# Listed records
** BEGIN **

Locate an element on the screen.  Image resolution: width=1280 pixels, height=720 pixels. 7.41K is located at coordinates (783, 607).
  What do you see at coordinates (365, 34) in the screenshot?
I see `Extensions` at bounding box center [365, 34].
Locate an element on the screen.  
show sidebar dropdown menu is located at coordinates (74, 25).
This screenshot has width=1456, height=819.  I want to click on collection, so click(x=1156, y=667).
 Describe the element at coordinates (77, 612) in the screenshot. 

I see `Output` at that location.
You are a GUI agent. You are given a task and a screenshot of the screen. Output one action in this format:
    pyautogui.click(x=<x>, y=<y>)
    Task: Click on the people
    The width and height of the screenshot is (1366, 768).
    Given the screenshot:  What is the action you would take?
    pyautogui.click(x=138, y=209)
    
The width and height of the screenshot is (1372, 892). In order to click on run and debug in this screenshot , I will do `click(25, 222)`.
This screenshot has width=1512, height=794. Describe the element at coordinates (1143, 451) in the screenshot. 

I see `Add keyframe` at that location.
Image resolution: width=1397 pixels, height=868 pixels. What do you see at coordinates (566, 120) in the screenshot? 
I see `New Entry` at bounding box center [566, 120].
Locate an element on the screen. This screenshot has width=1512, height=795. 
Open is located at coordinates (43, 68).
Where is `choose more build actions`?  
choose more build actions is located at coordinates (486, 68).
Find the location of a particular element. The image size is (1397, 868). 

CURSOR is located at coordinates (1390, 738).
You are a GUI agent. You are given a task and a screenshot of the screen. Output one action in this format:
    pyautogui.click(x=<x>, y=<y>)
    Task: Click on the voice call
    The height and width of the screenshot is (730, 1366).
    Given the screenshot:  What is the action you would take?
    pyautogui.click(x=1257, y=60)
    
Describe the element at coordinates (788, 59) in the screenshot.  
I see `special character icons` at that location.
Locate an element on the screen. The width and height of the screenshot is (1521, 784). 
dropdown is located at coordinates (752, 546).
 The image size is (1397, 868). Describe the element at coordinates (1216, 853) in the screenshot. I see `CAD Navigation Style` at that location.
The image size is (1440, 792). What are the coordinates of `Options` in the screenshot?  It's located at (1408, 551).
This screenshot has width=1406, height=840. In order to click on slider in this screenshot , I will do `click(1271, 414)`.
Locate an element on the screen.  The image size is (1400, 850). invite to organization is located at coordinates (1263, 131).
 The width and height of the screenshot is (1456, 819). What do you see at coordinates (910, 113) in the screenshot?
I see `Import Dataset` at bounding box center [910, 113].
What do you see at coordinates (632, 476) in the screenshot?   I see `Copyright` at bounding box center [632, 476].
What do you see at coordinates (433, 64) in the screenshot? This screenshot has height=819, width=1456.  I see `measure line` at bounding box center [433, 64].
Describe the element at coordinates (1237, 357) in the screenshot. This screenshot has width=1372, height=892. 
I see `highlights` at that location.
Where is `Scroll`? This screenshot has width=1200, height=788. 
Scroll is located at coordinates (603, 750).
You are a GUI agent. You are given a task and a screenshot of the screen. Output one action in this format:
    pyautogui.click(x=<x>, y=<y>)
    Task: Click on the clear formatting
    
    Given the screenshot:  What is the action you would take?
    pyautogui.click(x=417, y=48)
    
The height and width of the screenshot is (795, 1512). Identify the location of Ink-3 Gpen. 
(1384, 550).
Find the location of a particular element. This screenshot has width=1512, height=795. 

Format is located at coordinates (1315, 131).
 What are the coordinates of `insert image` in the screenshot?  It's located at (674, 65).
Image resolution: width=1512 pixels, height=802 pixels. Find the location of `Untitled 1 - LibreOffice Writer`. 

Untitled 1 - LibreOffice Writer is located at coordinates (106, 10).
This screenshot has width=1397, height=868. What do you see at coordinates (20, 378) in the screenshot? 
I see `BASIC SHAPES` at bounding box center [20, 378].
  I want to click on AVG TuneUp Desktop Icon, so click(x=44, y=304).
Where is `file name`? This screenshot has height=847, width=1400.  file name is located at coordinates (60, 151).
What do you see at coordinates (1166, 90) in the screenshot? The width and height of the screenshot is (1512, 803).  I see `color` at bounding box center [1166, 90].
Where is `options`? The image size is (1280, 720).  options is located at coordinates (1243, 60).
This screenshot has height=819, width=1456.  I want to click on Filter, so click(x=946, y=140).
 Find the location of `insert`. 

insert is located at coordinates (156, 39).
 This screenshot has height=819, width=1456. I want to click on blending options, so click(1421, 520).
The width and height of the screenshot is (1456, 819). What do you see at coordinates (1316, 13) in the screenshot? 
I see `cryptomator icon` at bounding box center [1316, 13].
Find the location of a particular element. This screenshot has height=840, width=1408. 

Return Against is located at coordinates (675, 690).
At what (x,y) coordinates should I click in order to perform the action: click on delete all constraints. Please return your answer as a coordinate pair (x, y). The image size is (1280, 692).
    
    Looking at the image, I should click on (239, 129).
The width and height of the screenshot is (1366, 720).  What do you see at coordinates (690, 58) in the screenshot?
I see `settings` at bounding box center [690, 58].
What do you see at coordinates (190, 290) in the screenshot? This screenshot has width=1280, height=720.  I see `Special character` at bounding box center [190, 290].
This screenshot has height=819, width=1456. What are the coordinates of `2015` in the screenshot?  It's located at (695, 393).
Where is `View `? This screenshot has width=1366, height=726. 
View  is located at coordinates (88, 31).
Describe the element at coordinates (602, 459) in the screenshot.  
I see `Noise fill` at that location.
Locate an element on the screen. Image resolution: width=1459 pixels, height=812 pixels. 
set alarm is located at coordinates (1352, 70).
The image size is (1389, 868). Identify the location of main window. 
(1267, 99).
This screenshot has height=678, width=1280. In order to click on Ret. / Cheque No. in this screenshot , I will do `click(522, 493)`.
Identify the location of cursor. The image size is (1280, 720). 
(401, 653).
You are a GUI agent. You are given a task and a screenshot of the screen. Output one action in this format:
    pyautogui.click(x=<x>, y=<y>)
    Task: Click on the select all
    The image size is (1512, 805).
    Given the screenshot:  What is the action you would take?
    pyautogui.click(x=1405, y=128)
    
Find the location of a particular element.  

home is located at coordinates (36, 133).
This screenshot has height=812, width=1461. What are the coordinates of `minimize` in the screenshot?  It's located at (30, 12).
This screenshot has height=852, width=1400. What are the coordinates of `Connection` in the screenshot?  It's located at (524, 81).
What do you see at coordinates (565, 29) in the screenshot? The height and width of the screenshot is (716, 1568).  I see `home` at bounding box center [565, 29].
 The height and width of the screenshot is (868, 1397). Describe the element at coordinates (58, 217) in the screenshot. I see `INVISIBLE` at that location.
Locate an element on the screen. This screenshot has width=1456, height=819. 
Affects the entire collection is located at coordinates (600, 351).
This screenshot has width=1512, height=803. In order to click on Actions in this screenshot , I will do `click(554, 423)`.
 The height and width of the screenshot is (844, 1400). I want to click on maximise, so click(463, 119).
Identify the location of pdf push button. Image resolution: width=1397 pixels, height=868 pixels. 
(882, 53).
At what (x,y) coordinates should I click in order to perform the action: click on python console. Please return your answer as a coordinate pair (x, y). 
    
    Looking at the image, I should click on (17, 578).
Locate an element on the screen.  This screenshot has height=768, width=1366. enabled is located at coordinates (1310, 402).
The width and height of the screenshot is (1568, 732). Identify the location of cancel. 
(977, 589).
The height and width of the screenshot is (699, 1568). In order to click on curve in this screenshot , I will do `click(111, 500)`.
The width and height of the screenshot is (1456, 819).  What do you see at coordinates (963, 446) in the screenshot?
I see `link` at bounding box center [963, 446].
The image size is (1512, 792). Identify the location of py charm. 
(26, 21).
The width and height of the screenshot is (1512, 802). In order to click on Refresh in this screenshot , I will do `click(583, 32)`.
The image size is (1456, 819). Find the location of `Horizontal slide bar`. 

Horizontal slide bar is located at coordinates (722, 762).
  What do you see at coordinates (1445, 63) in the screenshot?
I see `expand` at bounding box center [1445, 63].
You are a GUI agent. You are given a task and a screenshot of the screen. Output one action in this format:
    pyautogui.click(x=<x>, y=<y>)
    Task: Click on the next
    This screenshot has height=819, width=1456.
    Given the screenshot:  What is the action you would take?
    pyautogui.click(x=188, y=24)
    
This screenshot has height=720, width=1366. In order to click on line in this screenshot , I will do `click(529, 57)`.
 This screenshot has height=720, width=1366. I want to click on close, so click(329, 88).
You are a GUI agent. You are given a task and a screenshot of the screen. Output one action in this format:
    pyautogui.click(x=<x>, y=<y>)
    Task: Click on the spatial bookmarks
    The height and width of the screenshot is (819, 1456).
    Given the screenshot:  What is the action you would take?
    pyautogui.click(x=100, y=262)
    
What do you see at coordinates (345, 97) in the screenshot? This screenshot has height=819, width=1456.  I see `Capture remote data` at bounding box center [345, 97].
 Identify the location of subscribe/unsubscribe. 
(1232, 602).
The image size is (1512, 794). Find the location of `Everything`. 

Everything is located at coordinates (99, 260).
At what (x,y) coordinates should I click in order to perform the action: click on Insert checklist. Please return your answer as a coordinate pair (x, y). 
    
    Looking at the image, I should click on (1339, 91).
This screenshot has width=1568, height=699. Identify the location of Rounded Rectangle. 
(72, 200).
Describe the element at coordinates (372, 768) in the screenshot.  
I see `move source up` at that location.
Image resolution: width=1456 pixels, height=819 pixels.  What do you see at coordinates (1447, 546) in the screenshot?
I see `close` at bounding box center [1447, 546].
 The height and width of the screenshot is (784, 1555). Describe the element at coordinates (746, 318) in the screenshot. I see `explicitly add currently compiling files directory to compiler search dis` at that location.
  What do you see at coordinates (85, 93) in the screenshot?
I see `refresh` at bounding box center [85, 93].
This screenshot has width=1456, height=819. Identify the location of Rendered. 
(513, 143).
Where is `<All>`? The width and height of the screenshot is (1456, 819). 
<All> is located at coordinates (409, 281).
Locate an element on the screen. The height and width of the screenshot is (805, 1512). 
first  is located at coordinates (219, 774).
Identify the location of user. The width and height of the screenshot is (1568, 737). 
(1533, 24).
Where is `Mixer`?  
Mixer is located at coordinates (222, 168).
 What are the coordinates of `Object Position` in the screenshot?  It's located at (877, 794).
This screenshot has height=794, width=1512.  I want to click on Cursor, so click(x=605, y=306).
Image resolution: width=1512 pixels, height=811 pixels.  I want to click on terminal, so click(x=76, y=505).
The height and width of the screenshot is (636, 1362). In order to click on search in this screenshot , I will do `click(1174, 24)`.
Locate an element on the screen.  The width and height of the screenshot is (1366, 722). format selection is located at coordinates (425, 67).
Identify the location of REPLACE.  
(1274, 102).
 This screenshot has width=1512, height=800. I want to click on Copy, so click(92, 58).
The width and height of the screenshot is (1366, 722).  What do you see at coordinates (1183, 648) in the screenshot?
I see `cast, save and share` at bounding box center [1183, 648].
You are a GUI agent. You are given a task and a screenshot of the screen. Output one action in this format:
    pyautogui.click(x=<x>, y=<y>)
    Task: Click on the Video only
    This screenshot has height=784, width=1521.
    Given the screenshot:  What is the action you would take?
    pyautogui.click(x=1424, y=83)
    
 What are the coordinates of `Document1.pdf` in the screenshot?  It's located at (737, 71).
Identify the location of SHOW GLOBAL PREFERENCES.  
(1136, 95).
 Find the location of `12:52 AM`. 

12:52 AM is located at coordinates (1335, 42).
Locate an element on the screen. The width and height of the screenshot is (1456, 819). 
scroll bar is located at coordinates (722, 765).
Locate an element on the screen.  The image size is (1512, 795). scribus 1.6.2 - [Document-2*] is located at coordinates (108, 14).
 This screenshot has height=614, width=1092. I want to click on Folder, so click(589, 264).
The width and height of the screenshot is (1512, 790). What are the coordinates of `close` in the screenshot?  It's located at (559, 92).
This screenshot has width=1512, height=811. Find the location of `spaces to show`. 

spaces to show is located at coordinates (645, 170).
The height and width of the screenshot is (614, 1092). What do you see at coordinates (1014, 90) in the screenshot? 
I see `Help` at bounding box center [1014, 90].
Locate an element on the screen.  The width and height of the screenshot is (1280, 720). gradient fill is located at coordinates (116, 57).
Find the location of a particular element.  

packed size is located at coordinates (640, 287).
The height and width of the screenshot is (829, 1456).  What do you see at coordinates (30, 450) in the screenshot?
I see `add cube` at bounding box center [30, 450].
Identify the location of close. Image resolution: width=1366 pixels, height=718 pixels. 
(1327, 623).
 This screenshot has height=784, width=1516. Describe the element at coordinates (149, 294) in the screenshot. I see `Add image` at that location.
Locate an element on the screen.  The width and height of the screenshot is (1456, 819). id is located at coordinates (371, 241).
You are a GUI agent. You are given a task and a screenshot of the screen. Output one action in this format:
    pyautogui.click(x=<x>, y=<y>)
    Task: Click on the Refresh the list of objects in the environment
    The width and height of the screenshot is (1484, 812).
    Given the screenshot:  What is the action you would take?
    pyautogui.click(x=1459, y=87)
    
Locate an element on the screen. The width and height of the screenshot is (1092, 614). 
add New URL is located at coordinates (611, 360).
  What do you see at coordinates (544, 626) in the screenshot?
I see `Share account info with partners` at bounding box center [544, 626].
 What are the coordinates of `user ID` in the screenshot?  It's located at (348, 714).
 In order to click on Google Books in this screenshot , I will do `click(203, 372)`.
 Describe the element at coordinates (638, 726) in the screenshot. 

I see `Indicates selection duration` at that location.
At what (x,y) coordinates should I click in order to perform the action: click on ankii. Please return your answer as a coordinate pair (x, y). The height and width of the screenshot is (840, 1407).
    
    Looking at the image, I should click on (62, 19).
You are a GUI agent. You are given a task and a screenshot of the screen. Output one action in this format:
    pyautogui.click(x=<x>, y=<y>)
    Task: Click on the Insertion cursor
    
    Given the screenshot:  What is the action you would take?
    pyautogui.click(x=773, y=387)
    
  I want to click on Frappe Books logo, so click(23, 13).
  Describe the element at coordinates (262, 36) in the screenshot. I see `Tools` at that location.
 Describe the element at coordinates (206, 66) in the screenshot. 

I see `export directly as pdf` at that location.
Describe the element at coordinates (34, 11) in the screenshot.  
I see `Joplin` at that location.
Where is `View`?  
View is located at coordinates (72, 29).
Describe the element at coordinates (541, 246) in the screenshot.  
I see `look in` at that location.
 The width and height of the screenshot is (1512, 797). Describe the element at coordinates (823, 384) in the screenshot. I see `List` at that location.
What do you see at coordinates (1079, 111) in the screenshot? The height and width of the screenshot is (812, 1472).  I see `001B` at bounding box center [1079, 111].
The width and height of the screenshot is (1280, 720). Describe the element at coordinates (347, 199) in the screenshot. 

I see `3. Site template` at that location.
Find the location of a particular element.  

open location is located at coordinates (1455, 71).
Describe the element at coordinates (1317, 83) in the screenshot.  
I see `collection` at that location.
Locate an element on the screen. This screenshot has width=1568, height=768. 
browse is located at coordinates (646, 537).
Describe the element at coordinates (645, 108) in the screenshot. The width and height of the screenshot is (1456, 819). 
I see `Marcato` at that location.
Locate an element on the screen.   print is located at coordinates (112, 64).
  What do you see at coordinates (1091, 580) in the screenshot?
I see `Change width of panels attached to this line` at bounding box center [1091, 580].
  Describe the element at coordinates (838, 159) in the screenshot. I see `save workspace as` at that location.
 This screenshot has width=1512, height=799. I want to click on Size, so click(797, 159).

** END **

Could you reproduce word for word every line of the entries from the one containing "In order to click on Google" down to the one containing "The width and height of the screenshot is (1512, 797).", including both of those lines?

# Result of this task
 In order to click on Google Books in this screenshot , I will do `click(203, 372)`.
 Describe the element at coordinates (638, 726) in the screenshot. 

I see `Indicates selection duration` at that location.
At what (x,y) coordinates should I click in order to perform the action: click on ankii. Please return your answer as a coordinate pair (x, y). The height and width of the screenshot is (840, 1407).
    
    Looking at the image, I should click on (62, 19).
You are a GUI agent. You are given a task and a screenshot of the screen. Output one action in this format:
    pyautogui.click(x=<x>, y=<y>)
    Task: Click on the Insertion cursor
    
    Given the screenshot:  What is the action you would take?
    pyautogui.click(x=773, y=387)
    
  I want to click on Frappe Books logo, so click(23, 13).
  Describe the element at coordinates (262, 36) in the screenshot. I see `Tools` at that location.
 Describe the element at coordinates (206, 66) in the screenshot. 

I see `export directly as pdf` at that location.
Describe the element at coordinates (34, 11) in the screenshot.  
I see `Joplin` at that location.
Where is `View`?  
View is located at coordinates (72, 29).
Describe the element at coordinates (541, 246) in the screenshot.  
I see `look in` at that location.
 The width and height of the screenshot is (1512, 797). Describe the element at coordinates (823, 384) in the screenshot. I see `List` at that location.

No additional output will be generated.